= Your objective =
Quote exactly, and only, the lines from the one containing "The width and" through the end of the material below. Skip pictures.
*** The data Section Begins ***
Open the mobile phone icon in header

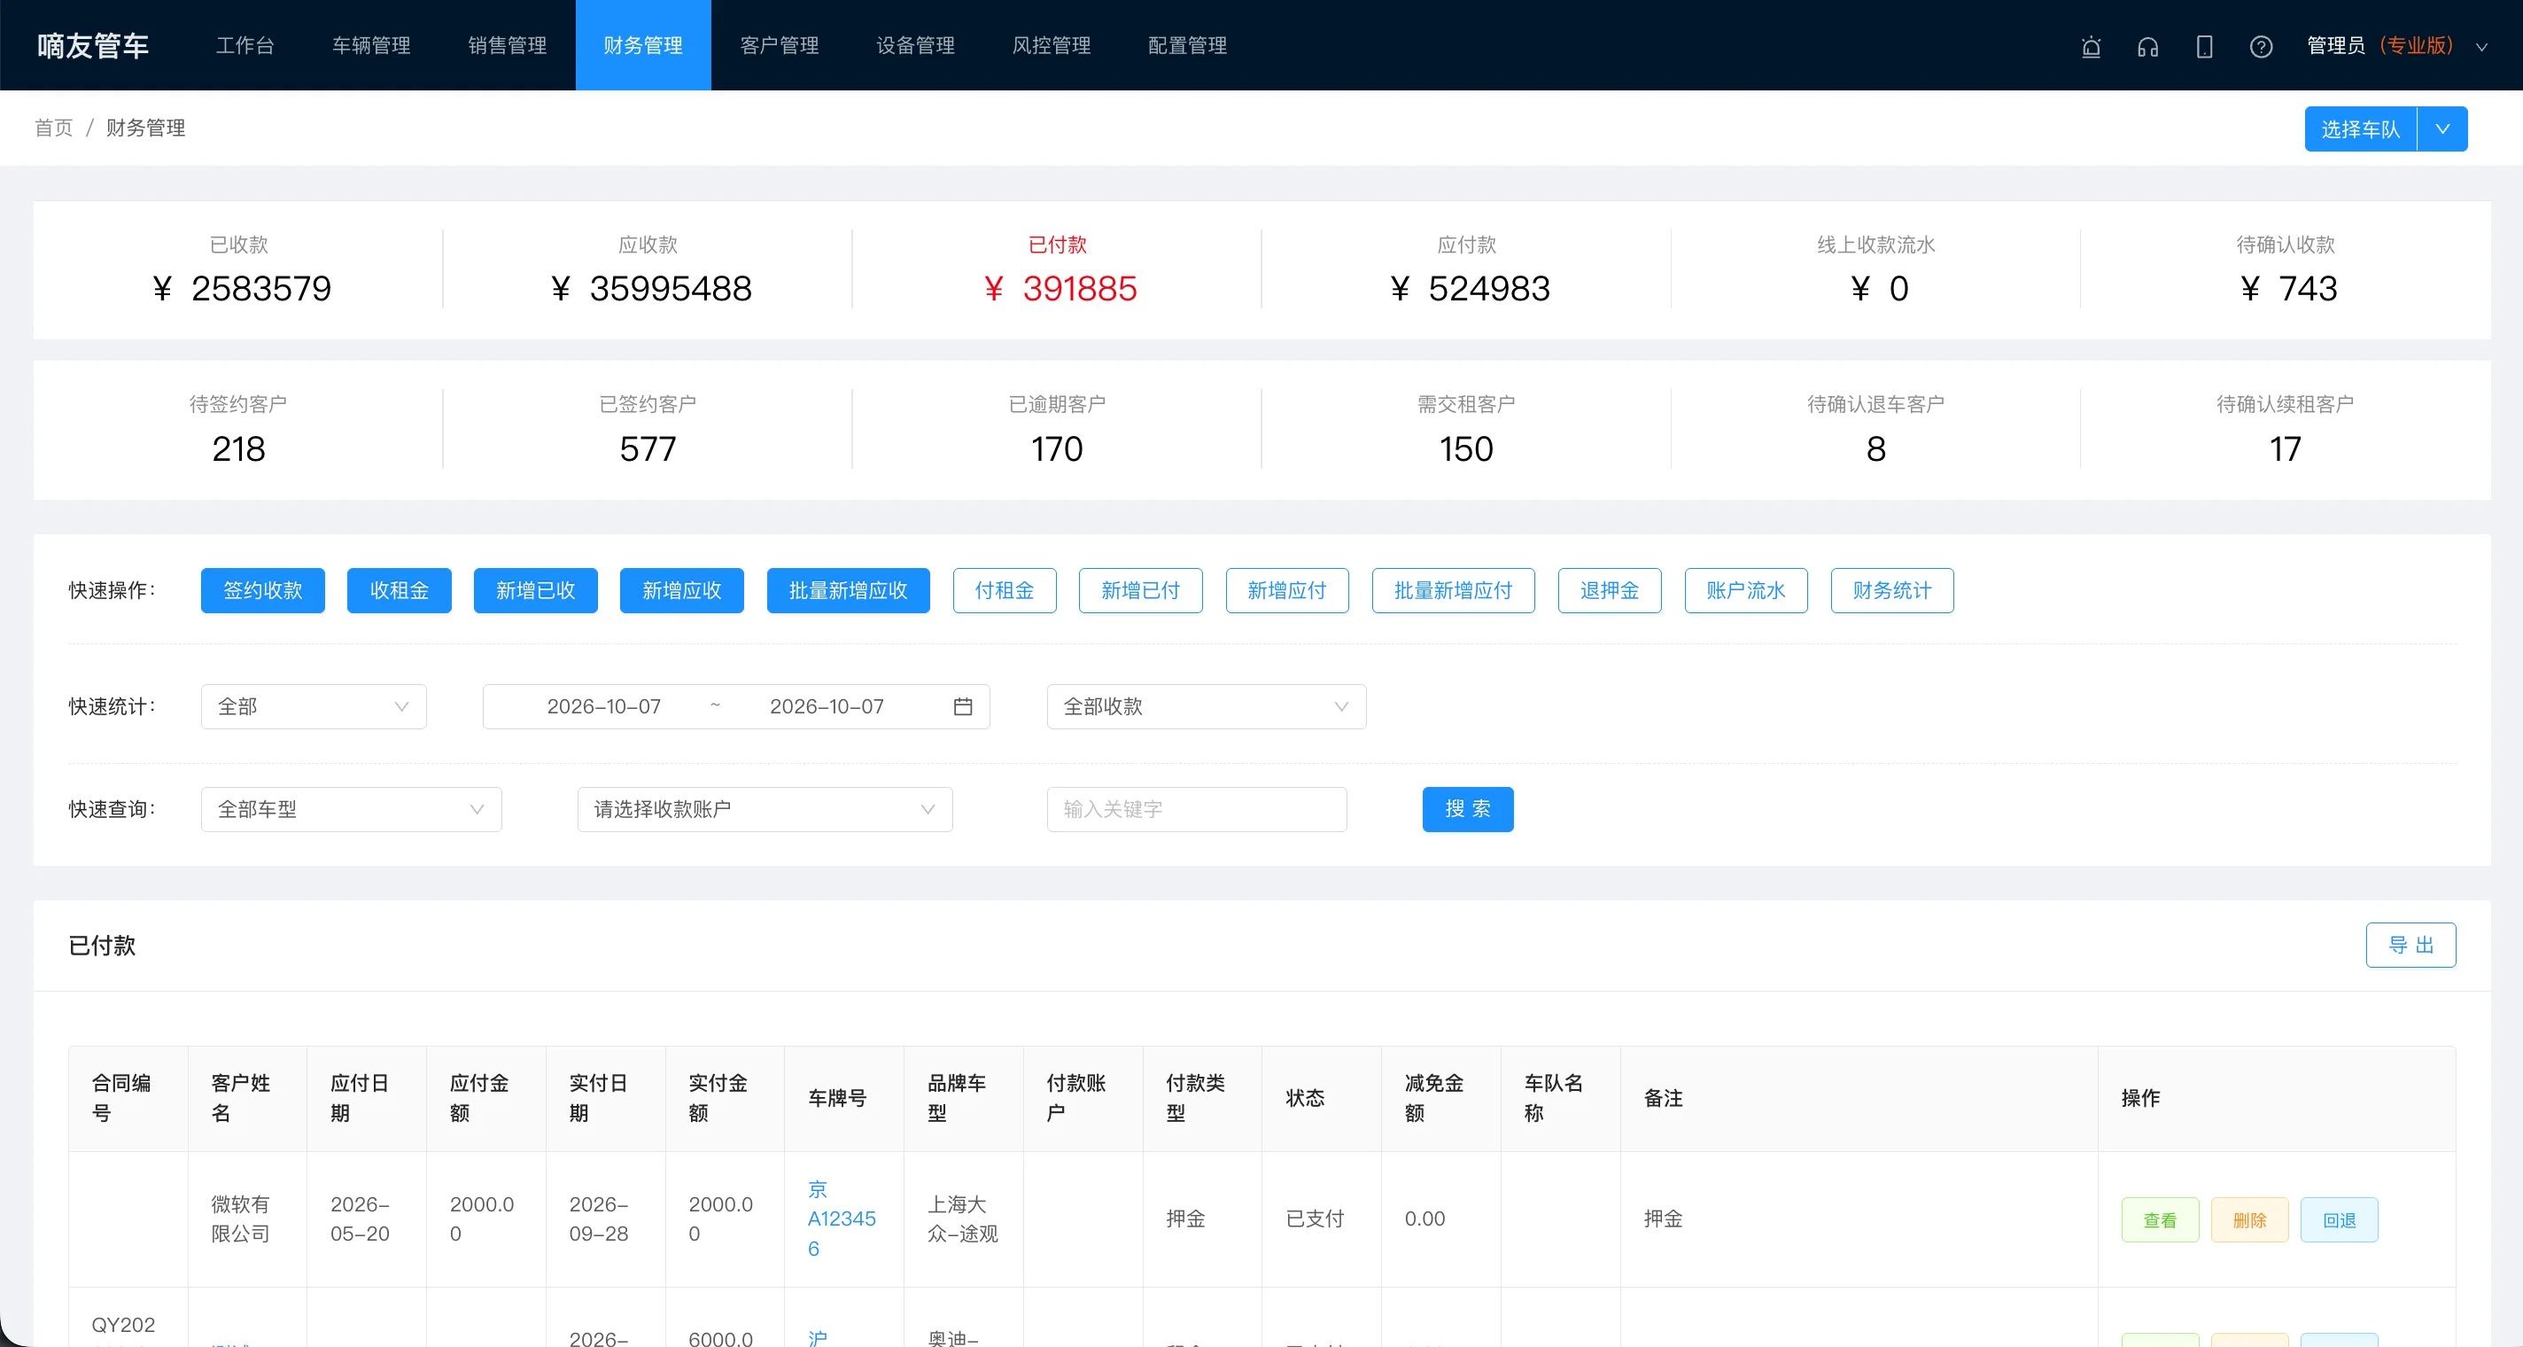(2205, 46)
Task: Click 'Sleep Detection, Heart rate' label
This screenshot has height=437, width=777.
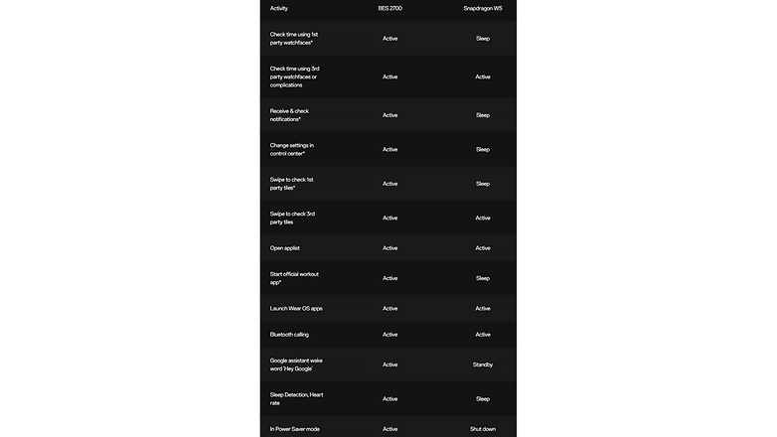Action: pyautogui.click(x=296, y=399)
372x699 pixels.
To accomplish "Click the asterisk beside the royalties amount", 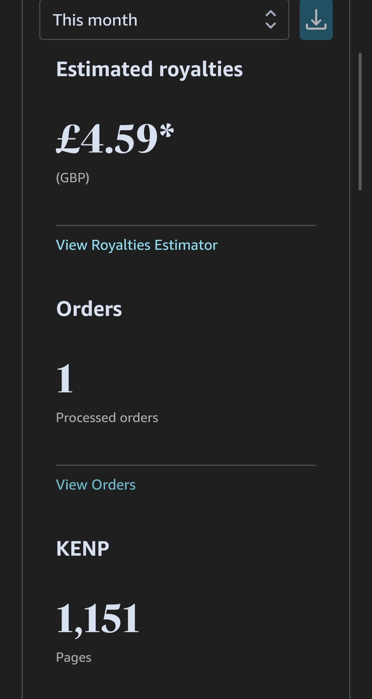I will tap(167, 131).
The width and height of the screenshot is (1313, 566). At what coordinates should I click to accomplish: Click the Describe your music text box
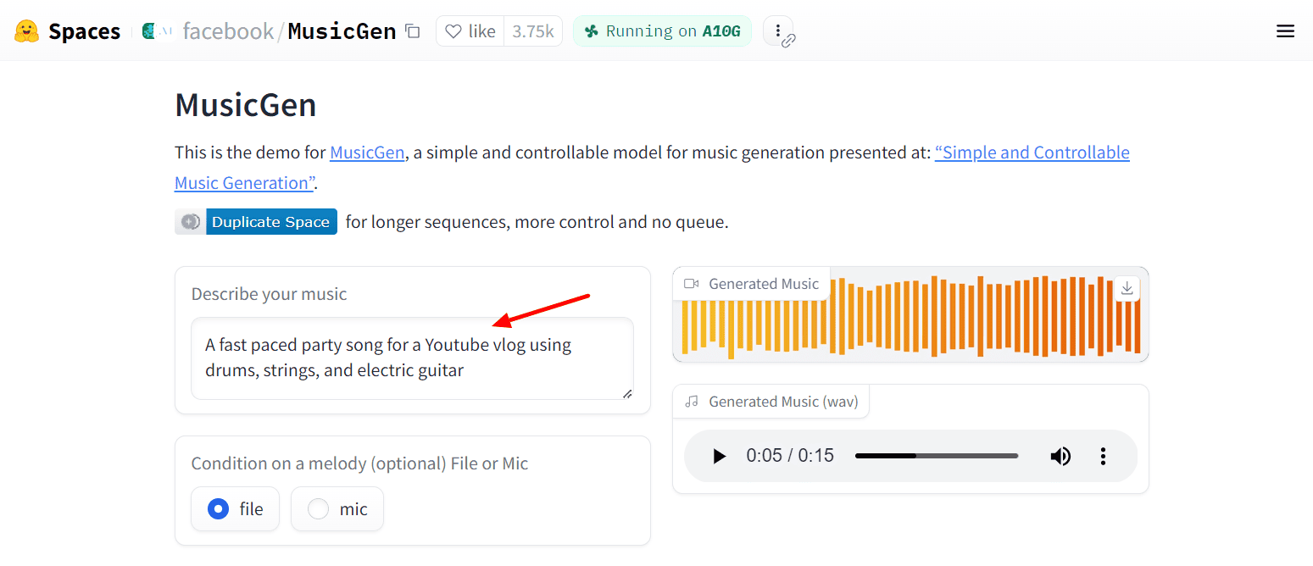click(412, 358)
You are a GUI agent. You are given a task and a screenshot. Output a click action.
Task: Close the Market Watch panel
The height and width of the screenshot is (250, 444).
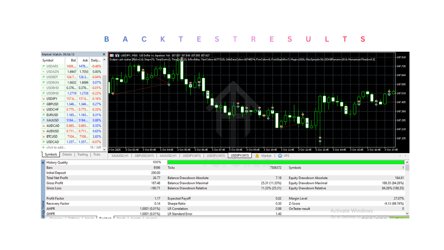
*** The data Section Ends ***
= Expected output =
The width and height of the screenshot is (1313, 566). At what coordinates should I click to accomplish: Click the Describe your music text box
click(412, 358)
You are a GUI agent. You are given a task and a screenshot. Output a click action.
Task: Close the Market Watch panel
The height and width of the screenshot is (250, 444).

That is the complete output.